Fox hunt time-honored tradition dating back to the early 13th century
KIRBY KNOWLE, Yorkshire, England – The mounted pageantry of the fox hunt, depicted on colorful medieval tapestries, came to Britain from France after the Norman Conquest, luring kings and their guests out into the royal forests in pursuit of stag and boar. But chasing foxes is a time-honored tradition up here in the Yorkshire Dales. According to Baily’s Hunting Directory, the bible of British blood sports, the nearby Staintondale Hunt traces its history back to the early 13th century; legend has it that King John granted a charter in 1208 to local men to cull predatory wolves and foxes.
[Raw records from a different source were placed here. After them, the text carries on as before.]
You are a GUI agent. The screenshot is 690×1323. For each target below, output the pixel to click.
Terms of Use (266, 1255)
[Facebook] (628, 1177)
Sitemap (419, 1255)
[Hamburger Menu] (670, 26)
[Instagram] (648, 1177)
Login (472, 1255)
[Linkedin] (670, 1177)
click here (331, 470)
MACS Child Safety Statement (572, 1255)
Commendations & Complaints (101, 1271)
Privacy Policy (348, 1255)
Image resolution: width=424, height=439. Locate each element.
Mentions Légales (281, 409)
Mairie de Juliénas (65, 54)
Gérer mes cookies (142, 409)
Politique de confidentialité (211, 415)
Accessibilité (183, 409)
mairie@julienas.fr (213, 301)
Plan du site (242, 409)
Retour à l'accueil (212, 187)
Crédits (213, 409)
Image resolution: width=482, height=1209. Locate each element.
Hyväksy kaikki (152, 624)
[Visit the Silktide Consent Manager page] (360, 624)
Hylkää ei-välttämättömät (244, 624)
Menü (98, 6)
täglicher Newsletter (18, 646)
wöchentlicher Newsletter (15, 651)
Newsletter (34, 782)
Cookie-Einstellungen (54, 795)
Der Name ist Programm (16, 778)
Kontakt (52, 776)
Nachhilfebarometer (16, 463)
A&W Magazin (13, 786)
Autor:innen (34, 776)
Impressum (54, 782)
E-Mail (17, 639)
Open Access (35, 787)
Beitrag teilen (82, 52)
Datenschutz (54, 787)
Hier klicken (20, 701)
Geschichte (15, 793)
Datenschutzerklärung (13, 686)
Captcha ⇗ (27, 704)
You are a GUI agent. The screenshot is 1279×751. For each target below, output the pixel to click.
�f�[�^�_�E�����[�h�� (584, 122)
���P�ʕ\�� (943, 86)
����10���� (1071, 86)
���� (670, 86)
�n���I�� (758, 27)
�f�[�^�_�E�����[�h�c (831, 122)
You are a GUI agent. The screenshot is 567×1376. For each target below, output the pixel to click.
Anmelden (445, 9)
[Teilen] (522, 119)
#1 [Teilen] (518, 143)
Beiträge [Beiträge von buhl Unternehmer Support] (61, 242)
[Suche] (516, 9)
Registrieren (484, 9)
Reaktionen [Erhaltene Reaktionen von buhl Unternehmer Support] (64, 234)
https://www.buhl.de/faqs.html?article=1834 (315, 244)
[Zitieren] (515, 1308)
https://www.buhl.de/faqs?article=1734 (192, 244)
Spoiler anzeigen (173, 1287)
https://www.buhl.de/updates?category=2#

But the father of the modern fox hunt was probably the ne’er-do-well George Villiers, second Duke of Buckingham, who combined the sport of kings with the pursuit of predators in the late 17th century when he founded the Bilsdale Hunt, the first pack of hounds kept solely for the purpose of hunting foxes. More than three centuries later, the duke’s legacy is a thriving pack of 60, followed twice a week by some 40 mounted subscribers as well as assorted others who pay 30 pounds for a day of hard riding in pursuit of huntsman Harry Stephenson, his hounds and a fox or two across the spectacularly hilly, boggy dales that James Herriot made famous.
Better known for chasing skirts than foxes (Buckingham seduced the Countess of Shrewsbury, killed her husband in a duel and installed his freshly widowed mistress in his household), the duke may also have helped to give hunting a bad name. Diarist Samuel Pepys dismissed the philandering horseman as “a fellow of no more sobriety than to fight about a whore.” A century later, the Whig Party lampooned the country gentry who rode to hounds as witless toffs, slaves to their animal passions. And Jane Ridley, author of a history of hunting, says the caricature stuck: “Country gentleman equals Tory equals fox hunting equals stupid is an association of ideas which still persists.”
Fox hunters across the country haven’t forgotten about being called witless toffs. Today, nobody calls the fox “the fox.” He’s Charles James, so named after the 18th-century Whig prime minister Charles James Fox.